Editor's Notes

Note from the Editor | August 6, 2009

Nick Meyer |

About two months ago I convinced a friend that we should take the new improv comedy class the State Theatre was offering. Led by the theatre’s executive director Ben Richgruber, it promised we’d get better at thinking on our feet, and then at the end of an eight-week session, we’d perform an actual show in front of an actual audience. Well last week was that show – and it was the most fun I’d had in quite some time. Performing on stage was certainly nothing new to me – I’d been in several plays and musicals since I was a kid, and performed in a few rock bands during and since college – but I’d never once gone up on a stage and had NO IDEA what I was about to do or what words were about to come out of my mouth.
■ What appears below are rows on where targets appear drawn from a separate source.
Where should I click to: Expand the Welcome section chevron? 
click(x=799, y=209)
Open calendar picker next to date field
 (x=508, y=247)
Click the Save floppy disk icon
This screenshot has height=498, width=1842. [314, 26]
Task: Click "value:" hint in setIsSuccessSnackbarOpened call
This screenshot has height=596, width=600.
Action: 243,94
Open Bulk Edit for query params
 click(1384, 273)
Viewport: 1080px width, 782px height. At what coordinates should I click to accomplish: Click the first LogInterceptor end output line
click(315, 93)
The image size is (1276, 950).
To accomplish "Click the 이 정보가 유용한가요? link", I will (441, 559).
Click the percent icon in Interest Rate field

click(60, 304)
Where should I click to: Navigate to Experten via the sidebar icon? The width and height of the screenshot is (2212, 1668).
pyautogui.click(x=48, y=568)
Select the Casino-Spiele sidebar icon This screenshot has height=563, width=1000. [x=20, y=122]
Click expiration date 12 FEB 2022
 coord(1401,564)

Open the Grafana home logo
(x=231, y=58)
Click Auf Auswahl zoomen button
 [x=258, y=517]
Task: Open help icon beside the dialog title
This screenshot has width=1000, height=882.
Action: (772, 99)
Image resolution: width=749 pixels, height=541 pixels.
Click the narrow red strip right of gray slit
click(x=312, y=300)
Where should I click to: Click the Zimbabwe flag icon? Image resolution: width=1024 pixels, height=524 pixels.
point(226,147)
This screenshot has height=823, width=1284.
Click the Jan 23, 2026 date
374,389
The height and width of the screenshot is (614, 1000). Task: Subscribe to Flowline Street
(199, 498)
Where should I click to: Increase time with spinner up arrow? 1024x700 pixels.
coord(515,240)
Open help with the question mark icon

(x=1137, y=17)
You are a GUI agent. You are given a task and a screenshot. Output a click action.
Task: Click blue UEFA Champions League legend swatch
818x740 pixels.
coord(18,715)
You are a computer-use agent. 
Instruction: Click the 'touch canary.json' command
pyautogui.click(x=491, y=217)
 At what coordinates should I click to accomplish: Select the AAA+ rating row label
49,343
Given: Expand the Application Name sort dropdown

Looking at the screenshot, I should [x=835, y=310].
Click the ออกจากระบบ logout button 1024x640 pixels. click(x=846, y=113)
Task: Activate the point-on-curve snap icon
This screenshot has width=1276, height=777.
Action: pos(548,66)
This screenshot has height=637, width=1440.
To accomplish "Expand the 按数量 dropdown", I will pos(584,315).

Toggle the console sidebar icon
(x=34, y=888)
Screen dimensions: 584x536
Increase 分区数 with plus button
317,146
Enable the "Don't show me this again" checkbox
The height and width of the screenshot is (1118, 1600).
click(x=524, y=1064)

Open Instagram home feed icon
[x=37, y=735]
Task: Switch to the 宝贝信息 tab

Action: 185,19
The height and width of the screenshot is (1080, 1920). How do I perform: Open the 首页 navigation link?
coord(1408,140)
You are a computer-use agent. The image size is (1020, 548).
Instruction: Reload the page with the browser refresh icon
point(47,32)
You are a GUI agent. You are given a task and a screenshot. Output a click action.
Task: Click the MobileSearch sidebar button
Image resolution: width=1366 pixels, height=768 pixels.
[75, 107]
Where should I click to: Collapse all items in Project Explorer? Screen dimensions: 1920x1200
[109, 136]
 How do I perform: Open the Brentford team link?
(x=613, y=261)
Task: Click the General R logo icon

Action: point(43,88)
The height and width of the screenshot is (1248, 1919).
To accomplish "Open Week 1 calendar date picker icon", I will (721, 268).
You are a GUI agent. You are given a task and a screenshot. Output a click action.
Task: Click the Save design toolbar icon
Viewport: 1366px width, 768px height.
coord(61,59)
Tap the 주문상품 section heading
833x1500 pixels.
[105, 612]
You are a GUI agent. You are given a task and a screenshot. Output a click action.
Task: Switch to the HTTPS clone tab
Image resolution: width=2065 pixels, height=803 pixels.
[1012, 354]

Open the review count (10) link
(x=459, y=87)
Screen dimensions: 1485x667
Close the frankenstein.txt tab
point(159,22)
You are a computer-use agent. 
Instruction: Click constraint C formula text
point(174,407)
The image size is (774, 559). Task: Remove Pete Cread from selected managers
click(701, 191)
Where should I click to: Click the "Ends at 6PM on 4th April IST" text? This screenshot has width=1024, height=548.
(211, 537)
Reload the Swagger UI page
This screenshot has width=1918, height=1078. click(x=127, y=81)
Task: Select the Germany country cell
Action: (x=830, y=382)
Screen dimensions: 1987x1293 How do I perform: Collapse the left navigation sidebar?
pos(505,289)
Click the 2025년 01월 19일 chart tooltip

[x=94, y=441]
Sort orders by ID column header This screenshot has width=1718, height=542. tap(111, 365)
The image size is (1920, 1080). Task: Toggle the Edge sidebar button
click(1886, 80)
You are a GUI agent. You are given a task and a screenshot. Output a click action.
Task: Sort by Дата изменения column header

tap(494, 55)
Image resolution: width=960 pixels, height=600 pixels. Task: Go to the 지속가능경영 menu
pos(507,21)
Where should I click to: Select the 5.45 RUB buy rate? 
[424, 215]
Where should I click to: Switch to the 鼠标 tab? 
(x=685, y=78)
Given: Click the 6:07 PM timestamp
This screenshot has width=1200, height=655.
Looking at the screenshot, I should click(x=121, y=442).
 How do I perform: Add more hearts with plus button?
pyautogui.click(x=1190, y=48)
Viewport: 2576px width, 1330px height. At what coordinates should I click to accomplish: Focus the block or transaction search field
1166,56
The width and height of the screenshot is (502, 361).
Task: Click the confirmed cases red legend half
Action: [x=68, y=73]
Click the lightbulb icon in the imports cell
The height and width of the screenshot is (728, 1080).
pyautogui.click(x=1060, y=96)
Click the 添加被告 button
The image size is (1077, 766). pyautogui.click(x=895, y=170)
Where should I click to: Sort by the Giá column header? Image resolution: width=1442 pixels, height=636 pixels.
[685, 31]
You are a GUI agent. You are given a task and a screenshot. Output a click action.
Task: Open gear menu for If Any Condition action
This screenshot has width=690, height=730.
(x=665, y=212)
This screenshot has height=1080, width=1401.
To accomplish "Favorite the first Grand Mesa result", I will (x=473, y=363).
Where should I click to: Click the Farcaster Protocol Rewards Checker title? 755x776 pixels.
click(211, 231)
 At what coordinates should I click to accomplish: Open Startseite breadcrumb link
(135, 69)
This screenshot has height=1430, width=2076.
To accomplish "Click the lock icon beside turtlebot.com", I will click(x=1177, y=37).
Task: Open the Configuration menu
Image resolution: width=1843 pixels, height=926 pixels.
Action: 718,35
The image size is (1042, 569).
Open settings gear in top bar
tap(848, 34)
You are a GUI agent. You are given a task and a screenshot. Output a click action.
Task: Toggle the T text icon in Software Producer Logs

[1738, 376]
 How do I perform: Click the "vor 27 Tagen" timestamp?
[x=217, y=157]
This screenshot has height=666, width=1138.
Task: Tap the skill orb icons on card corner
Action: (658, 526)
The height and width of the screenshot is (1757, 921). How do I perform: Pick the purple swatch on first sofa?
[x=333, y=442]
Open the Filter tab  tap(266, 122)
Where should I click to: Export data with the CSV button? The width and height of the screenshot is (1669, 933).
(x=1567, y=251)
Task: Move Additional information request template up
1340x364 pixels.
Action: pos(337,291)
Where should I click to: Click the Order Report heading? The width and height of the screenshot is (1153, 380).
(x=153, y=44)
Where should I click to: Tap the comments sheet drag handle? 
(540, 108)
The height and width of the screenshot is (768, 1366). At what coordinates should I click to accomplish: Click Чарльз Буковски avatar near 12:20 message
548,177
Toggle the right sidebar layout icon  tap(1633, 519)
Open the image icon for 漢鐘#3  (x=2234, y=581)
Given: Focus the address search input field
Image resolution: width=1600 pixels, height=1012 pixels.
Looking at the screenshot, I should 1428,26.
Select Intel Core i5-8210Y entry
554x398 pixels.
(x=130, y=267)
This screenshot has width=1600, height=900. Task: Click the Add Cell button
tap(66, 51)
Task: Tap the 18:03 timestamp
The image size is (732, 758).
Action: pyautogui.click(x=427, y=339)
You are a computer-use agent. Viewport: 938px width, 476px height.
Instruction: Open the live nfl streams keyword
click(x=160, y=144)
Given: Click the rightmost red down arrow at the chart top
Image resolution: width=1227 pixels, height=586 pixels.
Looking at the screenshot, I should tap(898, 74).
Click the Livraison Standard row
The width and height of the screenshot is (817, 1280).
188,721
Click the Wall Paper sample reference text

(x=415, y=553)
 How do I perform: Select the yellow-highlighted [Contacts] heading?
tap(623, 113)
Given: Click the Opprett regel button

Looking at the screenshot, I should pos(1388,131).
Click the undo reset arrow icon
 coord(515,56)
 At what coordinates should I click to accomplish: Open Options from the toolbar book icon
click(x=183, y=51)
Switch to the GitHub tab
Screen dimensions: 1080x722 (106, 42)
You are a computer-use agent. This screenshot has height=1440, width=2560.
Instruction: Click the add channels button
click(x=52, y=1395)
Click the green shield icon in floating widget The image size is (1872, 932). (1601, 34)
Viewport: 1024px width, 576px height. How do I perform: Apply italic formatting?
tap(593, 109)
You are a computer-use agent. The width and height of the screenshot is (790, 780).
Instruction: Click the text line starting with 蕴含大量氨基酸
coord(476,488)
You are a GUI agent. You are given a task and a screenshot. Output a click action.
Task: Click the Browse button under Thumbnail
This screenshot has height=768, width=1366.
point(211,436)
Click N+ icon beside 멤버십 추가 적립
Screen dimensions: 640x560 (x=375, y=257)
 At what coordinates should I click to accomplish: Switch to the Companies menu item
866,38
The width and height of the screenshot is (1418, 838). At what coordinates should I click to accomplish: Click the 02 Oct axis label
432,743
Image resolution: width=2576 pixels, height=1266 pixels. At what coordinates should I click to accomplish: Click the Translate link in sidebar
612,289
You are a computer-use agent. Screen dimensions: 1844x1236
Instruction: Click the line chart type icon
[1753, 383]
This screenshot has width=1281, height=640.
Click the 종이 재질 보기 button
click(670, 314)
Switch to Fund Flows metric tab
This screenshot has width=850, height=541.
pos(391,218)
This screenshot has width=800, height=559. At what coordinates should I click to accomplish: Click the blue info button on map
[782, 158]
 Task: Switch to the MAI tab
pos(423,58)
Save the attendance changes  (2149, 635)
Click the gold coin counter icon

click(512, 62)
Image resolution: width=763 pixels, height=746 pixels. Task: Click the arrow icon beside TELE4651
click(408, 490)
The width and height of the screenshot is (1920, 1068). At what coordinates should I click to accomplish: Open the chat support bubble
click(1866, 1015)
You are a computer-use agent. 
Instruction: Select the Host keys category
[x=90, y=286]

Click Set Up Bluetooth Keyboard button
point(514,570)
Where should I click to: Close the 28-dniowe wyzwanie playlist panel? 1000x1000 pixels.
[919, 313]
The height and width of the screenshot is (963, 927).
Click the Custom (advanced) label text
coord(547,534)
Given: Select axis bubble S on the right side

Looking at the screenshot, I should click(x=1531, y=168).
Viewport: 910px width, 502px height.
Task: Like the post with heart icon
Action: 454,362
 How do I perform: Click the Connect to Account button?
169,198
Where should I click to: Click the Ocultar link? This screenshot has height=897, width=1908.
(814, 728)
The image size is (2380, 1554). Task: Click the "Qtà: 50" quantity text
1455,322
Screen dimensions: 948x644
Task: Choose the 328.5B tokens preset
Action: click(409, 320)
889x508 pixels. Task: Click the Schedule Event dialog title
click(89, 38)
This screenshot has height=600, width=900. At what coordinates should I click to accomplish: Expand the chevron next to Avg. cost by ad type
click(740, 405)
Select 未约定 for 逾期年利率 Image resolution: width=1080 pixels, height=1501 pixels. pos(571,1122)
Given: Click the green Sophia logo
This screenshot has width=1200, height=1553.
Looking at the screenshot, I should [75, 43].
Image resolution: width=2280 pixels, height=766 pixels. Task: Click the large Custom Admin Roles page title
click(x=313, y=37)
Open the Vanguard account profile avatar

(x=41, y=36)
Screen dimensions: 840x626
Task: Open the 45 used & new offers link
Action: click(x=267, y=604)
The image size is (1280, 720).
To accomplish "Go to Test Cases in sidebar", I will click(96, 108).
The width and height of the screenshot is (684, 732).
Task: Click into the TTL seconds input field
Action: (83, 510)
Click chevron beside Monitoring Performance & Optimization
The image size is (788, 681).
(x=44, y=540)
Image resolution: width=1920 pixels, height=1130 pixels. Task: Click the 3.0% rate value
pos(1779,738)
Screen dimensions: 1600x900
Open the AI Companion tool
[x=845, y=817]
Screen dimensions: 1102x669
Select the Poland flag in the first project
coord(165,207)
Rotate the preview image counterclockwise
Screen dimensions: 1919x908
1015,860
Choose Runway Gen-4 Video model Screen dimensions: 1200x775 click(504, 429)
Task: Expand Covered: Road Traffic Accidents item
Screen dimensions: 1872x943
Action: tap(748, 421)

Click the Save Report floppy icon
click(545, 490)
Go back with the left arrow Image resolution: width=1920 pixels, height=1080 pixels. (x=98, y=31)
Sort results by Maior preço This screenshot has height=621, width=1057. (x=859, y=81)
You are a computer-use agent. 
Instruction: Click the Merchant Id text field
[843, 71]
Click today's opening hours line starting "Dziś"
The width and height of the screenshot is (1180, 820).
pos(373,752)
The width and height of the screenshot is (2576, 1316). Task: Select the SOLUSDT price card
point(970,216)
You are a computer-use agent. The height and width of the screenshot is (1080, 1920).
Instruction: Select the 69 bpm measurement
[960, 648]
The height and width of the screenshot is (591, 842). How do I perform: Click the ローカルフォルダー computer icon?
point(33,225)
Ben would ask the audience for some direction, “Name something you did last weekend!” Someone would shout, “Bowling!” And you’d look at your teammates and have about three seconds to start a (hopefully) funny scene about bowling. But it’s not a free-for-all. Like anything, improv has rules – and it turns out many of those rules are great guidelines for living your life too. (If you want to learn them you’ll just have to take the class.) But now a few days after our first and only show, I can’t stop thinking about improv. Was I any good? Probably not. Yet still, in just one night, I somehow got hooked on the adrenaline, the uncertainty, and the high probability of failure. Good times.